▶ _Brief_
All lines from the one containing "[VUMC News Bluesky] (415, 2354)" through the last line below must be duplicated exactly, with nothing outside that span.
Start of Task inputs
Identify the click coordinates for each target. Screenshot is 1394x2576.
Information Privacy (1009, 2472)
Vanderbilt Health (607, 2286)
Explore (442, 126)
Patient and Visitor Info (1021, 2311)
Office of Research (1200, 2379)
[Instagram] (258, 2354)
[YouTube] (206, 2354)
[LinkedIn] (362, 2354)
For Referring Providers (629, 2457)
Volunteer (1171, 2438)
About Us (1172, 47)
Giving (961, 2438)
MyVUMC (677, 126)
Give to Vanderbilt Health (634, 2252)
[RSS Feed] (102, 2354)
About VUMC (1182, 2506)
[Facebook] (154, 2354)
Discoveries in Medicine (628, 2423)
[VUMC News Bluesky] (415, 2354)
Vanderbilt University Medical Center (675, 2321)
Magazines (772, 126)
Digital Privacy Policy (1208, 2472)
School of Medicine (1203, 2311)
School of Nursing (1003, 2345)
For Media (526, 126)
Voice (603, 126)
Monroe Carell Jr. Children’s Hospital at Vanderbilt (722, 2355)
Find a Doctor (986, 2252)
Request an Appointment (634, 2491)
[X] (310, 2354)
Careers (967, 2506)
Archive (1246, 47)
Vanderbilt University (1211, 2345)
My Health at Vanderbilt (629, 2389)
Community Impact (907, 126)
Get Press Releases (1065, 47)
End of Task inputs
▶ _Result of the exercise_
[VUMC News Bluesky] (415, 2354)
Vanderbilt University Medical Center (675, 2321)
Magazines (772, 126)
Digital Privacy Policy (1208, 2472)
School of Medicine (1203, 2311)
School of Nursing (1003, 2345)
For Media (526, 126)
Voice (603, 126)
Monroe Carell Jr. Children’s Hospital at Vanderbilt (722, 2355)
Find a Doctor (986, 2252)
Request an Appointment (634, 2491)
[X] (310, 2354)
Careers (967, 2506)
Archive (1246, 47)
Vanderbilt University (1211, 2345)
My Health at Vanderbilt (629, 2389)
Community Impact (907, 126)
Get Press Releases (1065, 47)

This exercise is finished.